Nearly 40 per cent of child abuse cases investigated by the Ministry of Social and Family Development (MSF) in the past three years involved victims younger than seven, The Straits Times has learnt.
Yet, pre-schools have been found to be inadequate in spotting signs of child abuse, said experts, who called for regular standardised training for the teachers, which is currently not available.
This is important as many child abusers are immediate family members and pre-school educators become an important line of defence for the children, they said.
Child abuse includes physical abuse, sexual abuse, emotional or psychological abuse and neglect. They involve children up to age 16. MSF investigates cases in which the abuse happens within the family.
Over the years, the number of child abuse cases has shot up.
It more than doubled from 381 in 2014, to 873 last year. In 2015, there were 551 cases.
The authorities have said this is due to more rigorous screening tools that improved the detection and reporting of cases, and more people being trained by MSF to use these tools.
In a statement to The Straits Times last week, the Early Childhood Development Agency (ECDA) and MSF's Child Protective Service said that more will be done to train pre-school educators.
A system with an online manual that guides them on when and how suspected child abuse cases should be reported to the ministry will be rolled out from next month.
Online child protection training modules - which instructs pre- school educators in areas such as spotting signs of child abuse and using the screening tools - are also "in the early stages of development, and will undergo testing and enhancements before (being) made available in late 2018".
Currently, a 23-page Sector-Specific Screening Guide for educators is on ECDA's Child Care Link website for pre-school educators to refer to.

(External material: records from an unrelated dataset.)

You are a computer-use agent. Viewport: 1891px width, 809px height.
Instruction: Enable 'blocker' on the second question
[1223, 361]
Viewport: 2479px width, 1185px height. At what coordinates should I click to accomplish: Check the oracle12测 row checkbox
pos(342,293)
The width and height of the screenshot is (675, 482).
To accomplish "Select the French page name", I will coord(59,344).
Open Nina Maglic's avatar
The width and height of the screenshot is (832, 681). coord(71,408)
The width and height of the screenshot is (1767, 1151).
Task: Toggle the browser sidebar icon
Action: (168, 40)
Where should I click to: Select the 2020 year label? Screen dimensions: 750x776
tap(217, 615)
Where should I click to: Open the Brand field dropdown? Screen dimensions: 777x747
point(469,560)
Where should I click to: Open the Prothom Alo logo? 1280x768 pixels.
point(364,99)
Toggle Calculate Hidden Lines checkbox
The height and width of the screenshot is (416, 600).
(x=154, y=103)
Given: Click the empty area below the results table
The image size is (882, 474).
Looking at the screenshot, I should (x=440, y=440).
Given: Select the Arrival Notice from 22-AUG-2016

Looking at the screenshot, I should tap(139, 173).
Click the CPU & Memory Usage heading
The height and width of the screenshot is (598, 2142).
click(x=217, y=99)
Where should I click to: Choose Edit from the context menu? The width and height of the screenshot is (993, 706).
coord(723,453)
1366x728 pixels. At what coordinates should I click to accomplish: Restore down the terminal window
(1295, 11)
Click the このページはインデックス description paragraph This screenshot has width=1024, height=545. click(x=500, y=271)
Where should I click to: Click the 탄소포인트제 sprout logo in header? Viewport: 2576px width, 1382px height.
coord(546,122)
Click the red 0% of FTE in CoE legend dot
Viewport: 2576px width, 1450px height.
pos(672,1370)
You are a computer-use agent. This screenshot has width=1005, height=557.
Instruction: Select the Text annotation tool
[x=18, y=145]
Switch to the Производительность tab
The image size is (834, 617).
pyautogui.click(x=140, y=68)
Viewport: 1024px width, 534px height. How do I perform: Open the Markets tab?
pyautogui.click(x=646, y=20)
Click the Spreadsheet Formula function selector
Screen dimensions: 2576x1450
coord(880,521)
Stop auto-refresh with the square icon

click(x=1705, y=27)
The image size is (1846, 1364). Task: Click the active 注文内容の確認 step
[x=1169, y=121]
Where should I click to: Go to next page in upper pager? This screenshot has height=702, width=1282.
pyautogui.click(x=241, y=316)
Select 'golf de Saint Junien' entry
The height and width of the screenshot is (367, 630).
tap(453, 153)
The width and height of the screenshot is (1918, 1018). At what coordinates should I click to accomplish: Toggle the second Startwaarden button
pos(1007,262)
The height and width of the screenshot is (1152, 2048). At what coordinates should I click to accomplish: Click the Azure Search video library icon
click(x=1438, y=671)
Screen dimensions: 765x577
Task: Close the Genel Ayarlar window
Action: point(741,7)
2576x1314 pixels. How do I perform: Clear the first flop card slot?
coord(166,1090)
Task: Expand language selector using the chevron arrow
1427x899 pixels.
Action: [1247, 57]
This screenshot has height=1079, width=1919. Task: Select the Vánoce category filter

It gives examples of situations that they are likely to encounter - including potential child abuse cases - and is meant to help them know which concerns should be reported to the ministry.
But a recent survey by the Singapore Children's Society (SCS) suggests that pre-school teachers are not well-trained in handling child abuse cases or are not aware of the resources available (see other story).
It polled 336 pre-school staff, of whom 60 per cent had more than 10 years of experience and 62 per cent were in leadership or management positions. Just over a quarter of those polled said they knew of the guide for educators.
The level of training in handling suspected child abuse cases - for would-be educators before they are certified - also seems to be patchy.
Seed Institute, the largest pre-school training provider, said all its diploma and certificate courses have content on this topic. Students learn about spotting signs of child abuse, reporting procedures and working with families in a two-hour session. Ngee Ann Polytechnic, which offers a diploma in early childhood education, said about eight hours is spent on covering content on child protection.
SCS' course for pre-school teachers on handling suspected sexual abuse cases and imparting body safety skills to children - including how to differentiate between good and bad touches - lasts a full day. But this is an optional course and costs pre-schools $194 per participant, before subsidies.
Dr Rebecca Chan, a pre-school consultant with more than 18 years of experience, noted that all pre- school educators have to be certified first aiders, and suggested that training on handling suspected child abuse cases be done as part of refresher courses in first aid. First aid certificates are valid for two years.
SCS' chief executive Alfred Tan and educators agreed that it was vital for such training to "not be a one-off affair".
MacPherson Sheng Hong Childcare Centre principal Wendy Tan said: "It would be good for training to be done regularly because after a while, the knowledge could be forgotten or we take it for granted."
One of the survey respondents also suggested a registry of suspected child abuse cases, saying that parents sometimes re-enrol the child in another school where the abuse has not detected.
Mr Tan said: "Some pre-schools may worry that it would be troublesome to flag cases or that parents would be unhappy. But the child's best interests should be paramount."